Le groupe Droite républicaine est favorable à ces restitutions dès lors qu’elles sont parfaitement encadrées. Nous n’ignorons pas les questions que cela peut soulever : la protection de l’intégrité des collections ; le principe d’inaliénabilité, au cœur de la démarche ; le rôle universel que jouent les musées de France qui, chaque année, accueillent des millions de personnes, donnant ainsi une visibilité universelle aux œuvres en leur sein.

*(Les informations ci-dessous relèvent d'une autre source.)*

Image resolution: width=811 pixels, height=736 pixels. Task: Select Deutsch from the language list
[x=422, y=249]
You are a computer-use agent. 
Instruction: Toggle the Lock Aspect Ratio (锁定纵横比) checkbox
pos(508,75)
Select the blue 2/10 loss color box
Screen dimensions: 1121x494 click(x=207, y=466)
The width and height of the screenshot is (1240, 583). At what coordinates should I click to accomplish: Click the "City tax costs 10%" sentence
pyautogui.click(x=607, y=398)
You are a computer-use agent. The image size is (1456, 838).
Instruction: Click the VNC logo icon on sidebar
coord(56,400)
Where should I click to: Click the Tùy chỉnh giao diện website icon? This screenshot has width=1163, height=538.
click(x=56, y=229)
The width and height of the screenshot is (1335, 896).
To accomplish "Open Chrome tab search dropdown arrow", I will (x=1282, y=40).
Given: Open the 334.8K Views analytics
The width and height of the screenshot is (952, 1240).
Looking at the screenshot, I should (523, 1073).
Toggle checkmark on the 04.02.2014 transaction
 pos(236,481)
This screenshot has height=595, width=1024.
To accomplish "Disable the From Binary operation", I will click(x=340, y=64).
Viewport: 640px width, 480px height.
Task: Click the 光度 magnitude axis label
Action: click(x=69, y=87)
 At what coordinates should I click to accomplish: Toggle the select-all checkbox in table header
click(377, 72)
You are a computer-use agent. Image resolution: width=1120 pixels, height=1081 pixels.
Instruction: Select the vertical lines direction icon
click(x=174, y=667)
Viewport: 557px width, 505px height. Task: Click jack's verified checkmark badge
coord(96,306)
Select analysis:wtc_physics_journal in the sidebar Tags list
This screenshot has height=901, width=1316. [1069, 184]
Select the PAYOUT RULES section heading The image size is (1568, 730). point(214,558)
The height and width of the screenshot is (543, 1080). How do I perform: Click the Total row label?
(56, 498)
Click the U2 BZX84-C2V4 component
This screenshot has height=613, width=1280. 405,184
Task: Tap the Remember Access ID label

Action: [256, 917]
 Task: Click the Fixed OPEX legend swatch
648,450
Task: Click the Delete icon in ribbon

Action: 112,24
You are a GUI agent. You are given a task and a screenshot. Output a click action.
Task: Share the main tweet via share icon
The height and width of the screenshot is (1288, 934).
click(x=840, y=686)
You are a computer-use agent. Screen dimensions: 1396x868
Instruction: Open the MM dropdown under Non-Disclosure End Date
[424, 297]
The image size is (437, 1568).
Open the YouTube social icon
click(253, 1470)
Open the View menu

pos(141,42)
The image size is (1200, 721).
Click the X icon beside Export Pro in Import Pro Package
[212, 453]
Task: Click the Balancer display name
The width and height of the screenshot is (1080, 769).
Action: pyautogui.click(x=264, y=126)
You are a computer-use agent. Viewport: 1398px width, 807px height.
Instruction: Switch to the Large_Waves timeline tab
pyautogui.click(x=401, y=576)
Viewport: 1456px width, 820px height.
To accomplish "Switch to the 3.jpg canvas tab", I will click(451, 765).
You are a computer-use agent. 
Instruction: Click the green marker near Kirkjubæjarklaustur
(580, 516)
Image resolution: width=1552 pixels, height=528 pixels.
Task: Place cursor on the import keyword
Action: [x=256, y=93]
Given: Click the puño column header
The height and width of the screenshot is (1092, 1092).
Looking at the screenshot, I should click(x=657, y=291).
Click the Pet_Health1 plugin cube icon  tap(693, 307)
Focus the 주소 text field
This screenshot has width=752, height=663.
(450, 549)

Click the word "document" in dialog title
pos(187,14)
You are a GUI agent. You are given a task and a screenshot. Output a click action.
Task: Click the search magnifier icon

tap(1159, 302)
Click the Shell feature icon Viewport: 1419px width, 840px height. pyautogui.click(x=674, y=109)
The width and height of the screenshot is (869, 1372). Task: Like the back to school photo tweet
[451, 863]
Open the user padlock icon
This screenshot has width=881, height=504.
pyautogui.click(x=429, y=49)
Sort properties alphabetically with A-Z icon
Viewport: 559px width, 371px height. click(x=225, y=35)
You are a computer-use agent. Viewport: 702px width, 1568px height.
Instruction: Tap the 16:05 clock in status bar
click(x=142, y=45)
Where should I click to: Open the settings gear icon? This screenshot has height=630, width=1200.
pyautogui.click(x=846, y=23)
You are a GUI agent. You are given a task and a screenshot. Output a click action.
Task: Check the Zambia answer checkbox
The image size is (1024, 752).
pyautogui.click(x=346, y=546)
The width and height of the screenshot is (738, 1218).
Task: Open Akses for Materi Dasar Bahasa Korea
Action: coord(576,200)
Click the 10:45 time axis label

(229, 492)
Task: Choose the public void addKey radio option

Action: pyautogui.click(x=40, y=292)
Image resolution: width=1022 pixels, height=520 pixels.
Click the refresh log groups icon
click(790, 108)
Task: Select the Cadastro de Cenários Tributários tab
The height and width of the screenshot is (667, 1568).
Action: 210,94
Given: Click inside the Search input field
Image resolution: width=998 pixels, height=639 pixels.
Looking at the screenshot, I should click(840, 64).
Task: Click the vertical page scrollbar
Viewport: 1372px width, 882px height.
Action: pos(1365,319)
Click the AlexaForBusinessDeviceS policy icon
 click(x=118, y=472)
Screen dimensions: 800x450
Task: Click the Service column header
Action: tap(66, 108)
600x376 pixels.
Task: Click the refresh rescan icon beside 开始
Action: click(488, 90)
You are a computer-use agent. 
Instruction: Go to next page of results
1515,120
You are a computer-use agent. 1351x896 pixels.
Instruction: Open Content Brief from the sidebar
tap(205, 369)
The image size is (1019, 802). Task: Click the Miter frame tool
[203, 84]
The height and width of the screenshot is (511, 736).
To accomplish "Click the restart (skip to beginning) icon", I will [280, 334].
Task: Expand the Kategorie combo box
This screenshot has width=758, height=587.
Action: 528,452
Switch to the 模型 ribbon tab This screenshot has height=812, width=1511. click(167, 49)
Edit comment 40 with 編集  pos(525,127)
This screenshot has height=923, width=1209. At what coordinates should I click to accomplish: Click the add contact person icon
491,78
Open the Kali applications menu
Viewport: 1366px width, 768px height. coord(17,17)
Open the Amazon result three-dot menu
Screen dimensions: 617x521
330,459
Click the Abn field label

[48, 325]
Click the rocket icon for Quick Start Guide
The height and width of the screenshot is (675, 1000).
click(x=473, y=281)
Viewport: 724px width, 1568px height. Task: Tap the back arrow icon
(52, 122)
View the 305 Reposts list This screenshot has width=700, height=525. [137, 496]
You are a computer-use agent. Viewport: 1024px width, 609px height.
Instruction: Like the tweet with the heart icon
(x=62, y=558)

Au-delà de la présente démarche législative, il est nécessaire d’établir un cadre juridique clair, fondé sur un dialogue respectueux avec les États concernés, dans le cadre d’un véritable partenariat culturel – c’est le cas entre la France et la Côte d’Ivoire –, avec la formation de professionnels sur place, le partage des pratiques et la coopération étant enrichissants pour tous. Si, aujourd’hui, nous examinons une loi d’espèce, nous attendons demain une troisième loi-cadre de restitution d’œuvres d’art, le principe des conventions de prêt n’étant absolument pas satisfaisant.

La coopération exemplaire entre la France et la Côte d’Ivoire depuis 2019 va enfin pouvoir aboutir. Le tambour parleur, qui incarne l’esprit de la communauté atchan, est plus qu’une œuvre. Cet outil de gouvernance et de communication va pouvoir retrouver son pays, renouant avec ses origines et rétablissant le lien avec une histoire née au XIXᵉ siècle.

M. Steevy Gustave (EcoS). Michel Leiris écrivait, dans L’Afrique fantôme : « […] on pille des Nègres, sous prétexte d’apprendre aux gens à les connaître et à les aimer, c’est-à-dire, en fin de compte, à former d’autres ethnographes qui iront eux aussi les “aimer” et les piller ». Ce n’est pas qu’un constat : c’est une vérité longtemps étouffée.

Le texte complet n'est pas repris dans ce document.